„Jede Jeck is anders“ – nicht nur an Karneval

, Bistum Münster

Themen gibt es viele, Meinungen noch mehr. Nicht immer werden sie sachlich vorgebracht und ausgetauscht. Und viel zu oft bestimmen Empörung, Negativität, Ich-Bezogenheit und gegenseitige Attacken die Diskussionen. „Die Montagsmeinung“, das Meinungsformat des Bistums Münster, soll hier ein anderes Zeichen setzen. Persönlichkeiten aus Gesellschaft und Kirche, die sich dem Bistum verbunden fühlen, setzen sich darin mit Themen auseinander, die für sie und andere relevant und aktuell sind. Die Autorinnen und Autoren lassen es aber nicht bei Klagen und Kritik. Sie haben vielmehr konstruktive Ideen und Lösungsansätze. Diese teilen sie mit uns an dieser Stelle alle 14 Tage montags.

Aufgaben
a – Können Sie aus dem Textauszug zur „Montagsmeinung“ die Passage wörtlich wiederholen, die mit „Themen gibt es“ beginnt und mit „14 Tage montags.“ endet?
b – Wie lässt sich der Absatz im Textauszug zur „Montagsmeinung“, der mit „Themen gibt es viele“ beginnt, als kurze Liste wiedergeben, die seine wichtigsten Fakten behält?

Gesammelte Dateneinträge
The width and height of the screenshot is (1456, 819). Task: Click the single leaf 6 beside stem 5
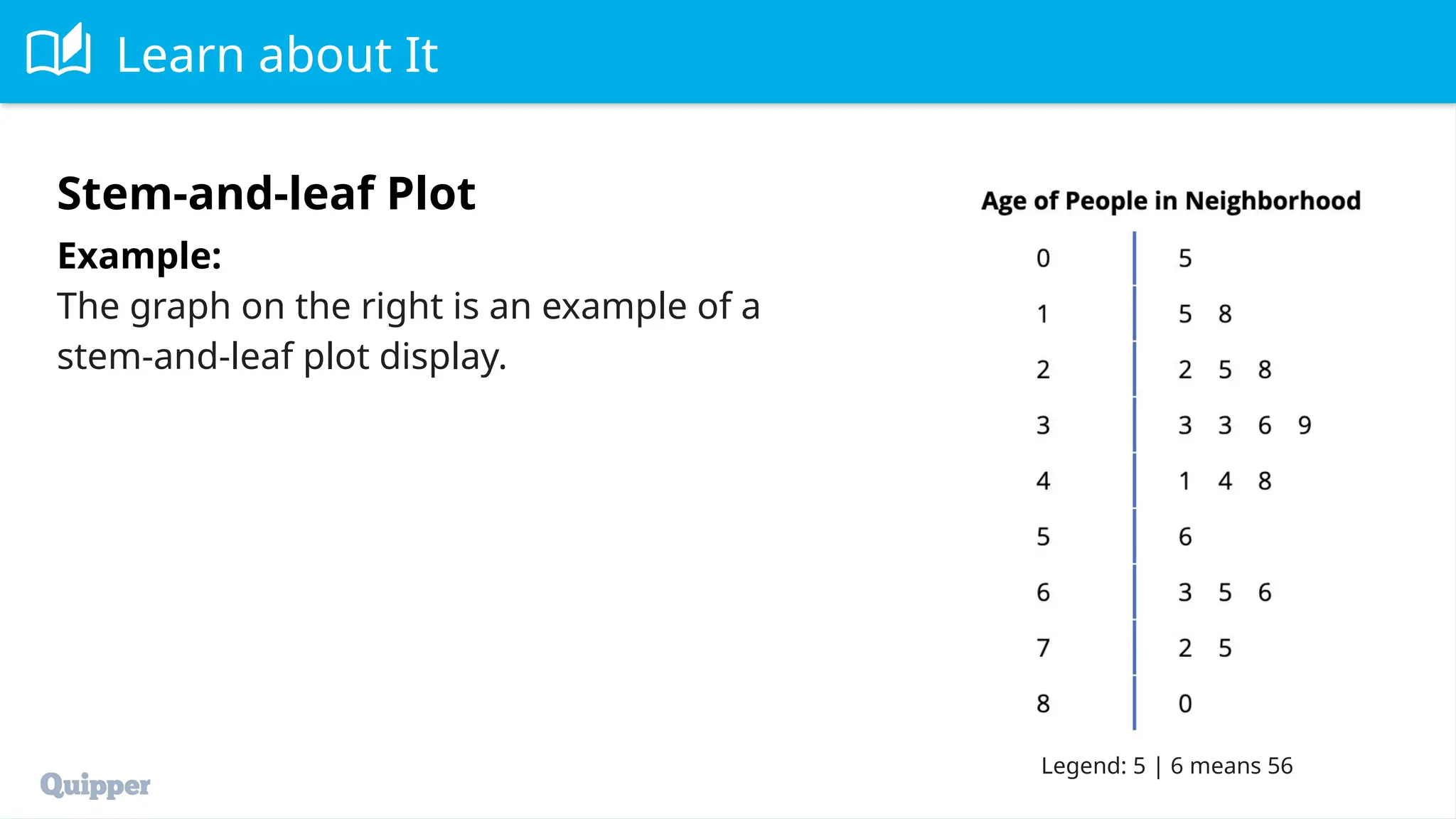[1185, 537]
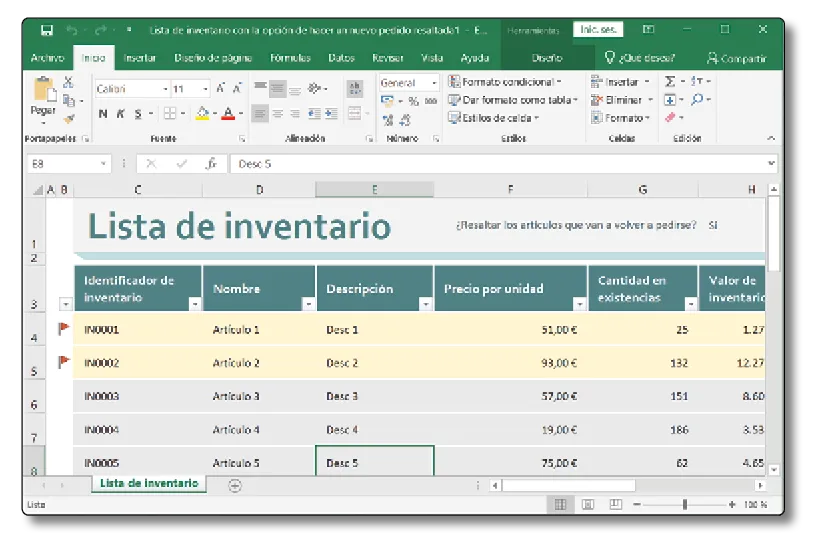Click the cut scissors icon
Image resolution: width=823 pixels, height=543 pixels.
pos(69,83)
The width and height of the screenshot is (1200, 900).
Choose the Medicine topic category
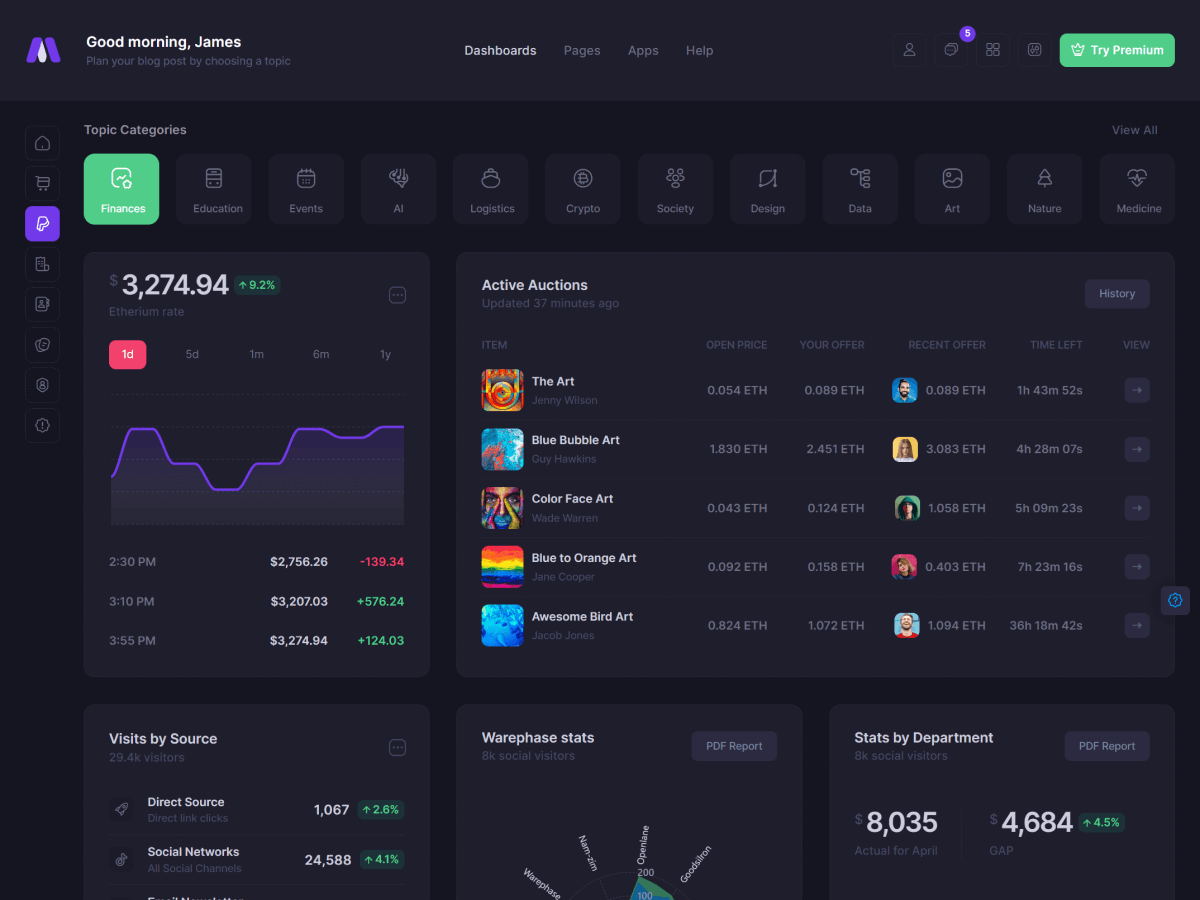point(1138,189)
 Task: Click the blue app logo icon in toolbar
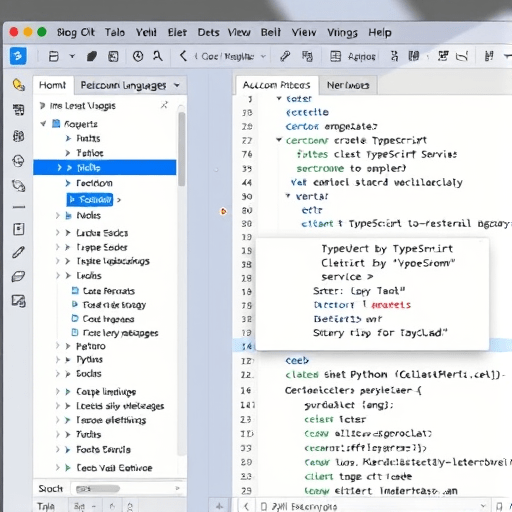tap(18, 56)
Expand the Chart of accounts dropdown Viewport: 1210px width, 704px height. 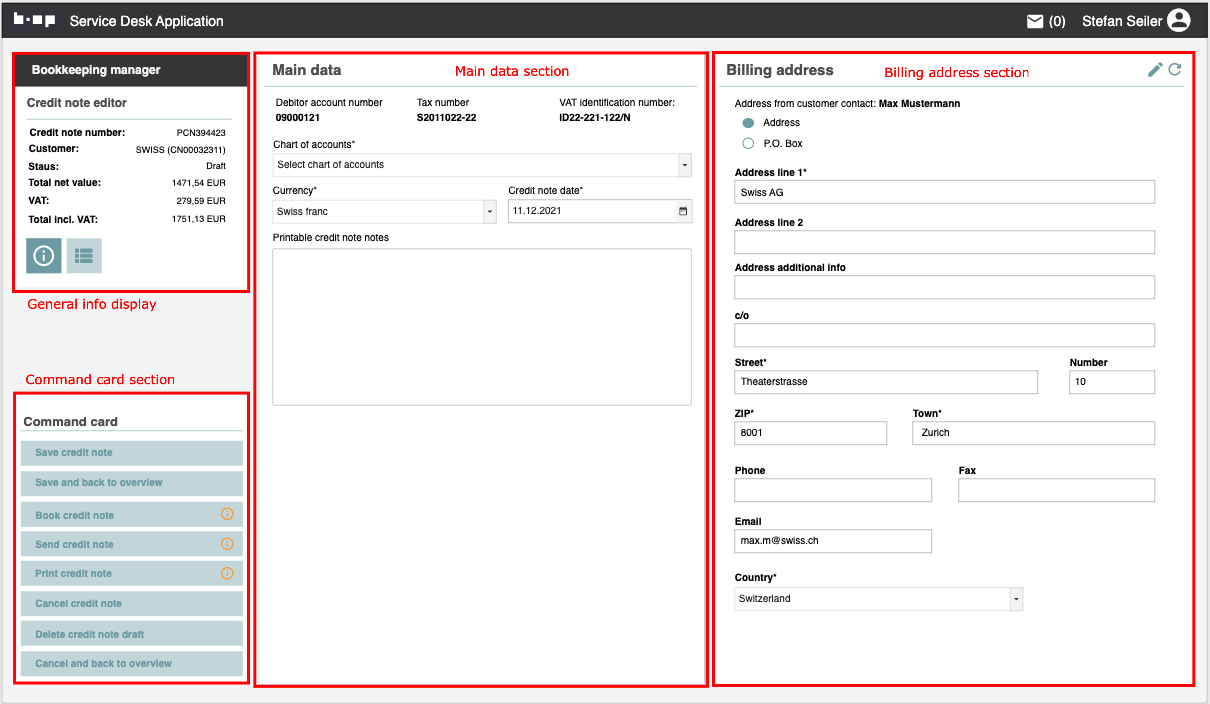pyautogui.click(x=684, y=165)
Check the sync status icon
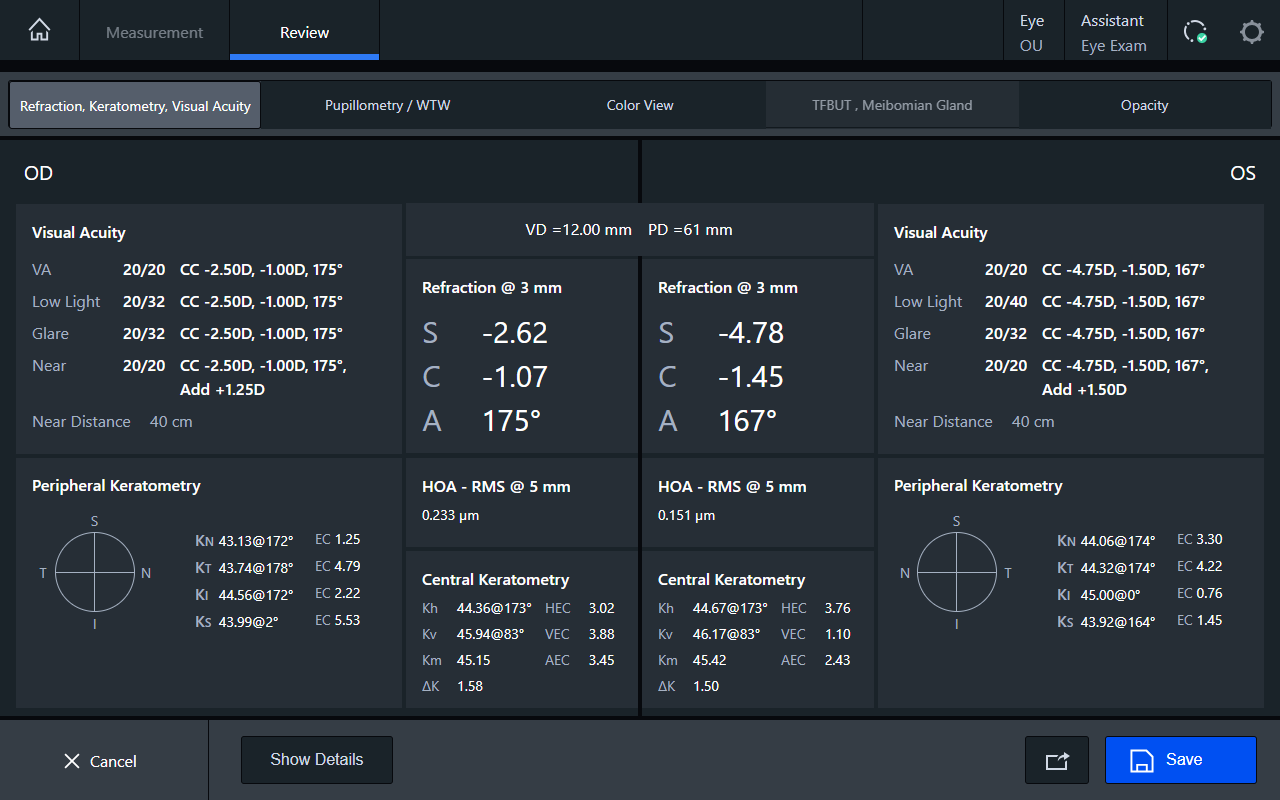The height and width of the screenshot is (800, 1280). (x=1194, y=32)
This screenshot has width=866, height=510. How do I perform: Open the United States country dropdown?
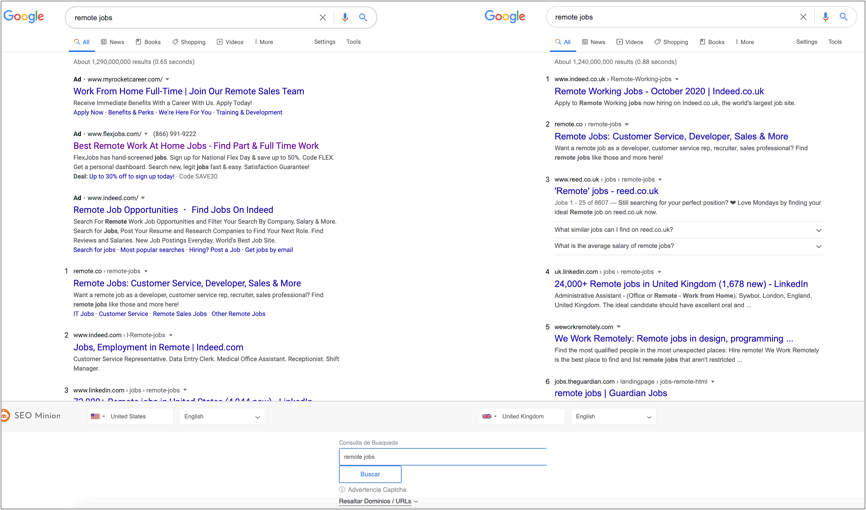coord(129,416)
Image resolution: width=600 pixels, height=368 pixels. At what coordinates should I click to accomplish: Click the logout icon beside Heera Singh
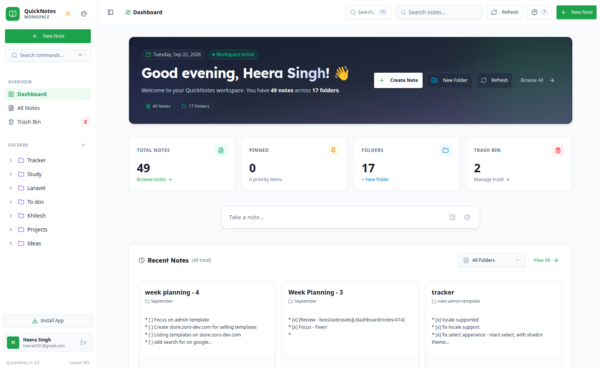83,342
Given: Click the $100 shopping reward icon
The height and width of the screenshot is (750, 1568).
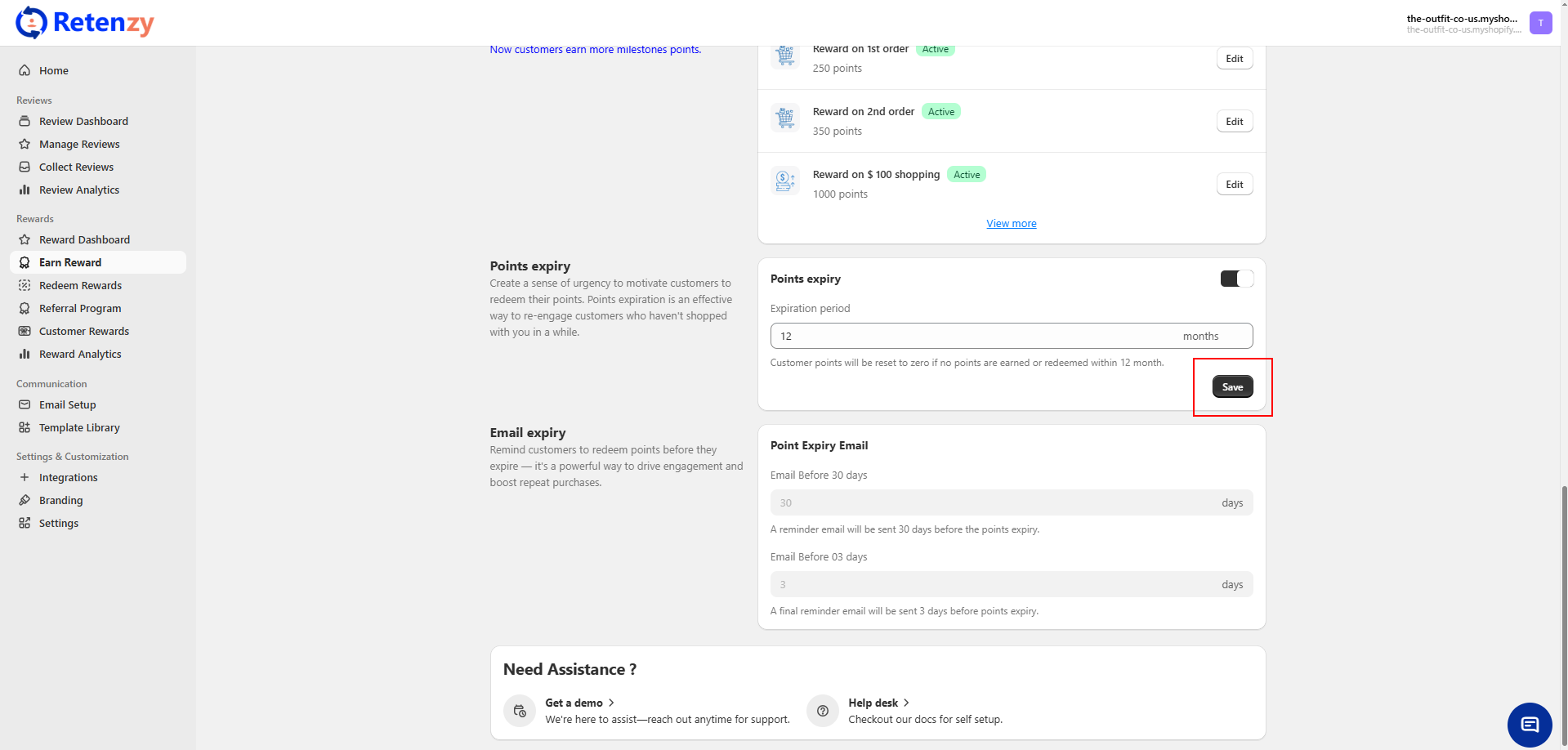Looking at the screenshot, I should [785, 181].
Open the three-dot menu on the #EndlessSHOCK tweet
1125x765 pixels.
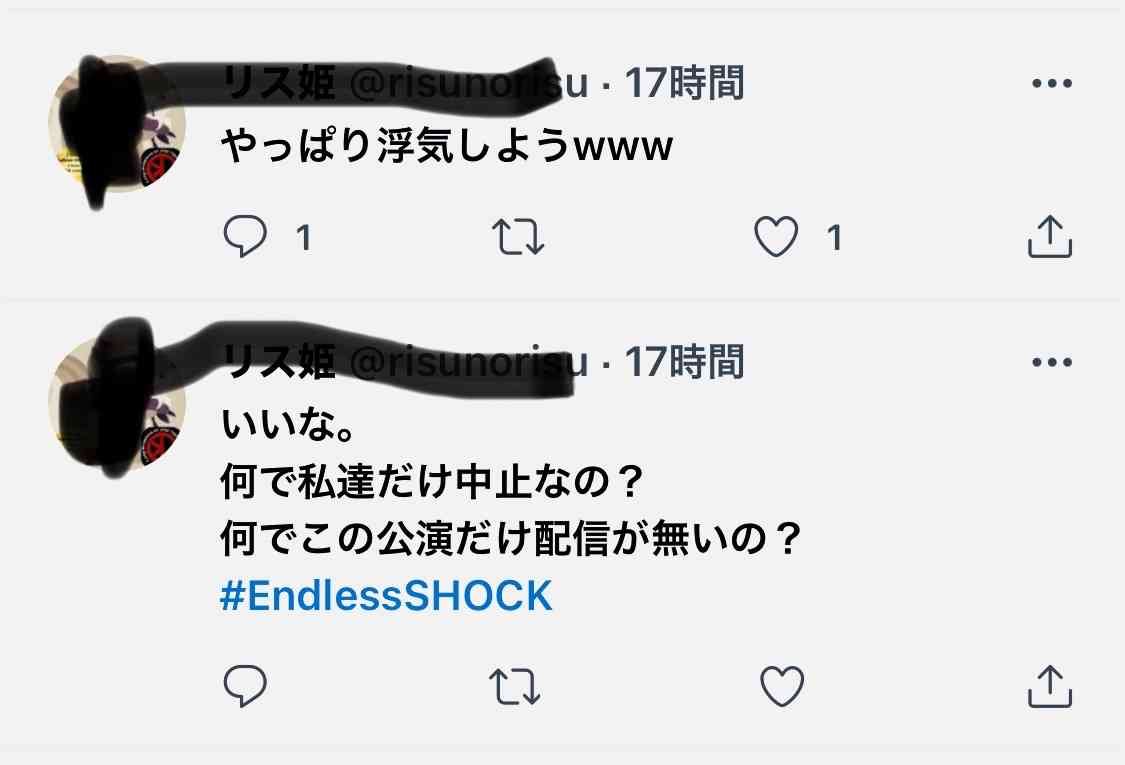[x=1052, y=362]
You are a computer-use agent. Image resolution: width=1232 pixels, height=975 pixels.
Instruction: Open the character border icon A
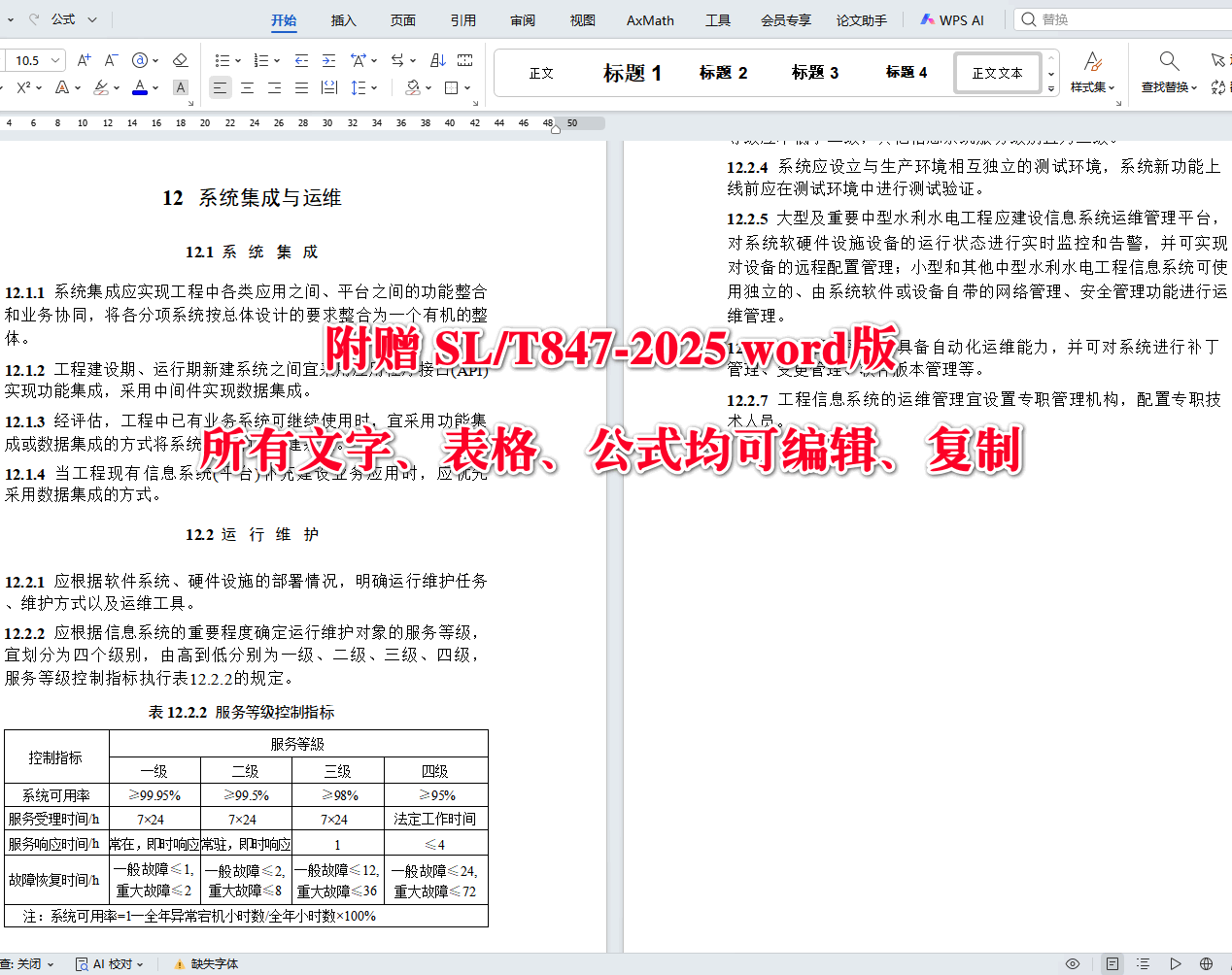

Lösungen
a –
Themen gibt es viele, Meinungen noch mehr. Nicht immer werden sie sachlich vorgebracht und ausgetauscht. Und viel zu oft bestimmen Empörung, Negativität, Ich-Bezogenheit und gegenseitige Attacken die Diskussionen. „Die Montagsmeinung“, das Meinungsformat des Bistums Münster, soll hier ein anderes Zeichen setzen. Persönlichkeiten aus Gesellschaft und Kirche, die sich dem Bistum verbunden fühlen, setzen sich darin mit Themen auseinander, die für sie und andere relevant und aktuell sind. Die Autorinnen und Autoren lassen es aber nicht bei Klagen und Kritik. Sie haben vielmehr konstruktive Ideen und Lösungsansätze. Diese teilen sie mit uns an dieser Stelle alle 14 Tage montags.

b –
- Zu vielen Themen gibt es Meinungen, die oft unsachlich vorgebracht werden; Empörung, Negativität, Ich-Bezogenheit und gegenseitige Attacken bestimmen viele Diskussionen.
- „Die Montagsmeinung“, das Meinungsformat des Bistums Münster, soll dagegen ein anderes Zeichen setzen.
- Darin setzen sich Persönlichkeiten aus Gesellschaft und Kirche, die sich dem Bistum verbunden fühlen, mit relevanten und aktuellen Themen auseinander.
- Die Autorinnen und Autoren äußern nicht nur Klagen und Kritik, sondern auch konstruktive Ideen und Lösungsansätze.
- Die Beiträge erscheinen alle 14 Tage montags.